Anima ControlNet-LLLite Sample Weights

Name: kohya-ss/Anima-LLLite
Brand: kohya-ss
Rating: 0.0 (13 reviews)

Sample ControlNet-LLLite weights for the Anima image generation model, trained with anima_train_control_net_lllite.py from the sd-scripts repository.

ControlNet-LLLite is a lightweight, LoRA-like conditional control module ported to Anima's DiT (MiniTrainDIT) architecture. See the training & inference guide for full details on the v2 architecture, dataset format, and how to run inference.

An experimental ComfyUI node is also available: kohya-ss/ComfyUI-Anima-LLLite.

Note on effect strength. The effect of these weights is intentionally moderate overall, and the pose model in particular has noticeably weaker control than the others. They are intended as community starting points / references rather than strong production-grade ControlNets.

日本語

sd-scripts の anima_train_control_net_lllite.py で学習した、Anima 向け ControlNet-LLLite のサンプル重みです。アーキテクチャ、データセット形式、推論手順の詳細は学習・推論ガイドを参照してください。実験的な ComfyUI ノードも kohya-ss/ComfyUI-Anima-LLLite で公開しています。
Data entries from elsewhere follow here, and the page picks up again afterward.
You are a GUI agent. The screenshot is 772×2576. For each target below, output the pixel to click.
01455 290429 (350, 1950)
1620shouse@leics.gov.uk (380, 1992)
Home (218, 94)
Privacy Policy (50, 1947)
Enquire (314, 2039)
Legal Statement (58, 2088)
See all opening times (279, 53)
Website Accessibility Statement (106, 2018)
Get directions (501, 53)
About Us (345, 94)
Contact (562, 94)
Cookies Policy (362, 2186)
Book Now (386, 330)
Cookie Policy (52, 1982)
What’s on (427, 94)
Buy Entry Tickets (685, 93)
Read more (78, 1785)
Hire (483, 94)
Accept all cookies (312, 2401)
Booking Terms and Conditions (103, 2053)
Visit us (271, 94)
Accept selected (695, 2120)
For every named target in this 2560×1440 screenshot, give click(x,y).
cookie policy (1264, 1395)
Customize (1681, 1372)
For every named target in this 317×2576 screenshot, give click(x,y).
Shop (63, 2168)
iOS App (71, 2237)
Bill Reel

効果の強さについて: 本サンプル群は全体的に効果が控えめで、特に姿勢モデルは制御の効きがかなり弱い点にご注意ください。コミュニティ向けの参考実装としての位置づけです。

Released Weights / 公開する重み

File	Type	Conditioning source
`anima-lllite-lineart-1.safetensors`	Lineart	White background, black lines
`anima-lllite-depth-1.safetensors`	Depth map	White = near, black = far (Depth Anything V2)
`anima-lllite-pose-1.safetensors`	Pose	DWPose standard (colored skeleton + face/hand keypoints)
`anima-lllite-scribble-1.safetensors`	Fake scribble	HED / PiDiNet + hand-drawn-style augmentation
`anima-lllite-any-test-like-1-step1000.safetensors`	any-test like (mixed)	Lineart / scribble (HED, PiDiNet) / grayscale, all heavily augmented — 1,000-step checkpoint
`anima-lllite-any-test-like-1-step2000.safetensors`	any-test like (mixed)	Same as above — 2,000-step checkpoint (stronger effect)

Sample / サンプル

Type	Cond image	Generated image
Lineart
Depth map
Pose
Fake scribble
any-test like (1,000 steps)
any-test like (2,000 steps)

Common Setup / 共通設定

Base models

Anima DiT: anima-preview3-base
VAE: Qwen-Image VAE
Text encoder: Qwen3-0.6B (base)

Dataset (common to all four)

Target images: ~2,000 images generated by Anima from random prompts.
Image composition: ~3/4 contain people (varied gender, single-person to multi-person scenes); the remaining ~1/4 are animals, landscapes, or other no-person content.
Resolution buckets: 768×1344, 832×1216, 896×1152, 1024×1024, 1152×896, 1216×832, 1344×768.
Conditioning images: automatically generated from each target image. Generation method differs per model (see below).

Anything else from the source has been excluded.